§ Directions
Please tally the lines in the records below that contain the string "Task". Give only the number.

— start Source records —

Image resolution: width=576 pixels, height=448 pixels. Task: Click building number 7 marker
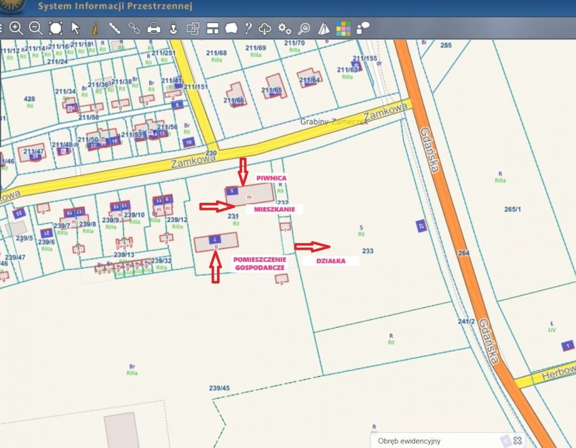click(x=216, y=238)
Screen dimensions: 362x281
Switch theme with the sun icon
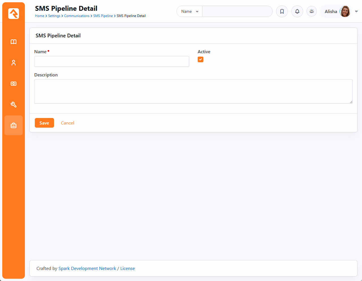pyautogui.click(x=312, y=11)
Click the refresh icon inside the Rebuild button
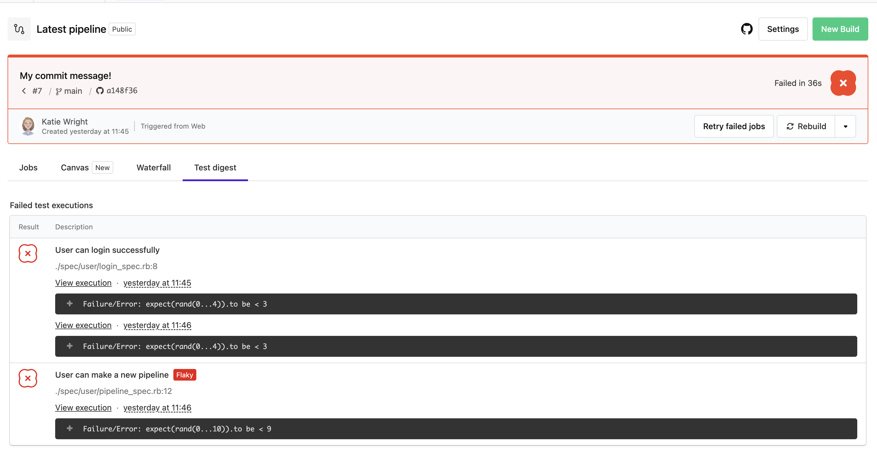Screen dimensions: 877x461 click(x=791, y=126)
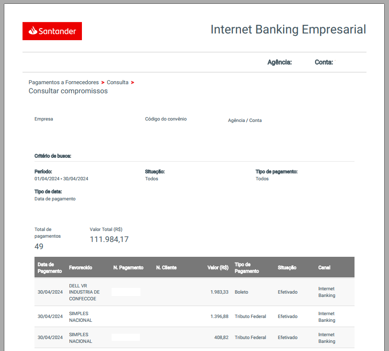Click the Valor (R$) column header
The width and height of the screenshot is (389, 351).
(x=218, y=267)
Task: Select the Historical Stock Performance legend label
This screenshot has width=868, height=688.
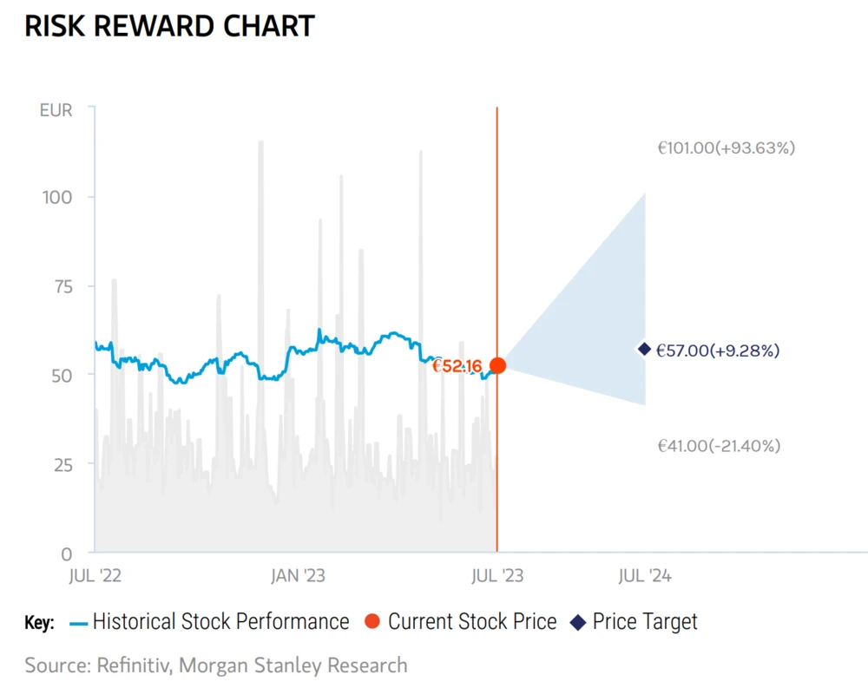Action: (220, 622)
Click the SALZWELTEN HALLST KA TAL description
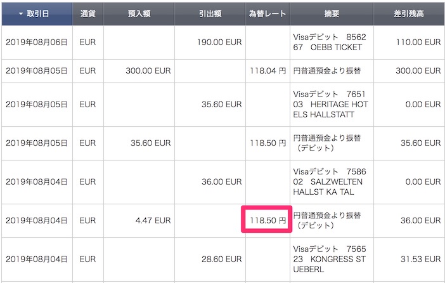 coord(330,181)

— end Source records —

§ The solution
2